目的:化学合成新型环四肽组蛋白去乙酰化酶（histone deacetylase，HDAC）抑制剂并探索其对抗乳腺癌的作用及机制。方法:基于天然环四肽chlamydocin的化学结构特征优化设计新型环四肽HDAC抑制剂。应用CCK8、Hoechst染色、流式细胞仪以及划痕实验等方法评价该抑制剂的抗乳腺癌活性。Western blot方法被用于初步探索该抑制剂的可能作用机制。结果:质谱结果显示我们成功合成了新型环四肽HDAC抑制剂。细胞学检测发现，该抑制剂可显著抑制乳腺癌细胞系T47D和MCF7的细胞增殖和细胞迁移。环四肽HDAC抑制剂对MCF7和T47D的IC50分别为3.0 nmol/L和2.5 nmol/L。细胞凋亡检测结果提示HDAC抑制剂处理细胞后，细胞凋亡水平显著增强。此外，经过该抑制剂处理之后，APOE蛋白表达水平显著上调，而SREBP2和HMGCR蛋白表达水平显著下调，提示环四肽HDAC抑制剂在脂代谢方面的潜在作用。结论:新型合成的环四肽HDAC抑制剂可有效抑制乳腺癌细胞增殖和迁移，或有望为乳腺癌治疗提供新的治疗药物。

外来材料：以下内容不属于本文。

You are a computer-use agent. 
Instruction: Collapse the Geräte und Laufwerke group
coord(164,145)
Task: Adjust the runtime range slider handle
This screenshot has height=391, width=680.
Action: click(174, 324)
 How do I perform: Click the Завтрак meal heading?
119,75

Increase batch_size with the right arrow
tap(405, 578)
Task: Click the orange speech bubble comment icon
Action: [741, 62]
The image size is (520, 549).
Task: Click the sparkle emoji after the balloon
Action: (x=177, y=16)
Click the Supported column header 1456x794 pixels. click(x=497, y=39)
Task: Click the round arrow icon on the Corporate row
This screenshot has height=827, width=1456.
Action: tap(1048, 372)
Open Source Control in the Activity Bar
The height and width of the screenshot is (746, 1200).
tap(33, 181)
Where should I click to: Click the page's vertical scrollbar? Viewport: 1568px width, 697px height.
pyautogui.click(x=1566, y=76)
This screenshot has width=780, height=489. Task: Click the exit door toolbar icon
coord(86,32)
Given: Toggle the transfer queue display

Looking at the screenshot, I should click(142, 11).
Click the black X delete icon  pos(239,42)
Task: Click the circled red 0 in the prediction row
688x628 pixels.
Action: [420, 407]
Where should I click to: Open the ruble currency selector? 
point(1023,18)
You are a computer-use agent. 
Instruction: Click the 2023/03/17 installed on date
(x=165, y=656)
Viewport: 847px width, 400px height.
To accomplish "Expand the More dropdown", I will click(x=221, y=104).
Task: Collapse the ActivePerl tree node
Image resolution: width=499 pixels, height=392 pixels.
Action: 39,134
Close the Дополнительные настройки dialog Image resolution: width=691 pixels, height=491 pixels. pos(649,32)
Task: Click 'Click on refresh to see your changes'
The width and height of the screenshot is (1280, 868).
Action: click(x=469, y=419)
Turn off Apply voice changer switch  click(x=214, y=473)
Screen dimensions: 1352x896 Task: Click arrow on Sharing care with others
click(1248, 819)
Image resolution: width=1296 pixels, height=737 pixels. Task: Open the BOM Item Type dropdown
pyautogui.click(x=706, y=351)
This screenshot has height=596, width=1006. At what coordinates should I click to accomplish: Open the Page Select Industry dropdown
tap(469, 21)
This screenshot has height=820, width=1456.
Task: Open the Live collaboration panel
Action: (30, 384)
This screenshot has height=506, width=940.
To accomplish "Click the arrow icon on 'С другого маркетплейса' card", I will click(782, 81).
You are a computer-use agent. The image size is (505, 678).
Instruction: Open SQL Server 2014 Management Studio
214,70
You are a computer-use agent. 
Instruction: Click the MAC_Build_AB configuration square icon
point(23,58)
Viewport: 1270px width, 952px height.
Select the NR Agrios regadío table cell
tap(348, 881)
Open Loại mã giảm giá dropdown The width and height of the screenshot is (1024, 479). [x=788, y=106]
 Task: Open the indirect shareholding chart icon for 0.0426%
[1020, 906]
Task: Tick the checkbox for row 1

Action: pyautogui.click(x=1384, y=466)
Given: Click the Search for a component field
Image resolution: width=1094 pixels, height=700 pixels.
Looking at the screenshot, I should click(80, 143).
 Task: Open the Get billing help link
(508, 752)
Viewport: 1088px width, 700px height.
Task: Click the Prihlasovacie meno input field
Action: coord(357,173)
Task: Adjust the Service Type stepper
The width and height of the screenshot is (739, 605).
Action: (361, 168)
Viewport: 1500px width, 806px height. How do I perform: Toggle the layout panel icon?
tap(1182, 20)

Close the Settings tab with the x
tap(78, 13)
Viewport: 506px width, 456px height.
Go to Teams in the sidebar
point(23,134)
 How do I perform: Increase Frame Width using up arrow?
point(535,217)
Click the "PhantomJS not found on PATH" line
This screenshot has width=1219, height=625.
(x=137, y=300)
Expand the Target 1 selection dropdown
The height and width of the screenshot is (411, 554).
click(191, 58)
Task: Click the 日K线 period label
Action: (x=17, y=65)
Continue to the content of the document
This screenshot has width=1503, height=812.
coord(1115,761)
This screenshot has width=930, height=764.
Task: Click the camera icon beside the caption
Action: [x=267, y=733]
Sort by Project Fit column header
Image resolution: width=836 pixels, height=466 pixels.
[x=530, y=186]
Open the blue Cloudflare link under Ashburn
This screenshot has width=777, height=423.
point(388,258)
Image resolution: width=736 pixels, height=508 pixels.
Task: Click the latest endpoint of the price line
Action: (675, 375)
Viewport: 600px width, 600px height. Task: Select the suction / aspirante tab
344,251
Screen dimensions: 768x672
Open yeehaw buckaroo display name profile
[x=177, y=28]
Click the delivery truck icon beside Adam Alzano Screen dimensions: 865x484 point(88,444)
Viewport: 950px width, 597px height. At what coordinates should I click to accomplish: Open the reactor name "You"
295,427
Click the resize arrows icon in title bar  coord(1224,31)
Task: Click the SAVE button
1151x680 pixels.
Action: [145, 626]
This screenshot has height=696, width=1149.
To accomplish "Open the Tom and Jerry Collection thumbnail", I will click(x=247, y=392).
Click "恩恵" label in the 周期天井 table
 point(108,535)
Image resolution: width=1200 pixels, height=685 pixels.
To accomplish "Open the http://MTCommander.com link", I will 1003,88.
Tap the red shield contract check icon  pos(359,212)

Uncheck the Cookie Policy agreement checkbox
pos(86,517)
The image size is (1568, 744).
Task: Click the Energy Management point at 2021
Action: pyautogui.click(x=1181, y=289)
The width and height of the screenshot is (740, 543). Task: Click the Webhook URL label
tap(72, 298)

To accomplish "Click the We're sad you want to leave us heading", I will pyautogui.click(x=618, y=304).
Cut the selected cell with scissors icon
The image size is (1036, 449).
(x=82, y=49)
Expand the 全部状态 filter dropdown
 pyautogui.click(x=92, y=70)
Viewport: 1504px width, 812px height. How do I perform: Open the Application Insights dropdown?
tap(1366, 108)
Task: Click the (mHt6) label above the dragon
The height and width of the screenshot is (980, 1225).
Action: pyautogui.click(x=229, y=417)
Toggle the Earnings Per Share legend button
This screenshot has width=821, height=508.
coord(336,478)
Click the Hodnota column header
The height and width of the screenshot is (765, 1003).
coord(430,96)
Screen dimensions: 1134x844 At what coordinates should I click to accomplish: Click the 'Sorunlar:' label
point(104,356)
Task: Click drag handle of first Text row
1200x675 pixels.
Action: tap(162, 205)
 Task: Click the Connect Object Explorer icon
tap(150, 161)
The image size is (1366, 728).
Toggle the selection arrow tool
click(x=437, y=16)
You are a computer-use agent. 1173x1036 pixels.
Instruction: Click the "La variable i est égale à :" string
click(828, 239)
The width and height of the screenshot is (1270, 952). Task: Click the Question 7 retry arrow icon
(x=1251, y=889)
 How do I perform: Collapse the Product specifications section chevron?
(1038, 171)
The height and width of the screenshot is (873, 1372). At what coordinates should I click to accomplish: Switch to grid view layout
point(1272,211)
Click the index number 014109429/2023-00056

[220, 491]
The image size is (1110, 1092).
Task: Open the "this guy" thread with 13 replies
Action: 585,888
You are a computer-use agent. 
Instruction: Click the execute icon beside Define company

Inhibitory effect of a novel synthetic cyclic tetra-peptide HDAC inhibitor on proliferation and migration of breast cancer cells

Objective:To explore the anticancer efficacy and mechanism of synthetic cyclic tetra-peptide histone deacetylase (HDAC) inhibitor in breast cancer.Methods:A novel cyclic tetra-peptide HDAC inhibitor was designed and synthesized based on the framework of natural cyclic tetra-peptide chlamydocin.The anti-breast cancer activity of the inhibitor was evaluated by CCK8,Hoechst staining,flow cytometry and scratch assay.Western blot method was used to initially explore the possible mechanism of action of the inhibitor.Results:Based on the mass spectrum result,we finally synthesized the novel cyclic tetra-peptide HDAC inhibitor.The inhibitor significantly inhibited the proliferation and migration of breast cancer cell lines T47D and MCF7.The IC50 of the cyclic tetra-peptide HDAC inhibitor for MCF7 and T47D was 3.0 nmol/L and 2.5 nmol/L,respectively.Cell apoptosis level was obviously enhanced after HDAC inhibitor treated cells.After treatment with the inhibitor,the expression level of APOE was up-regulated.In contrast,the expression levels of SREBP2 and HMGCR were reduced,suggesting the potential role of cyclic tetra-peptide HDAC inhibitor in lipid metabolism.Conclusion:A novel synthetic cyclic tetra-peptide HDAC inhibitor can effectively inhibit the proliferation and migration of breast cancer cells,which is expected to provide new therapeutic drugs for breast cancer treatment.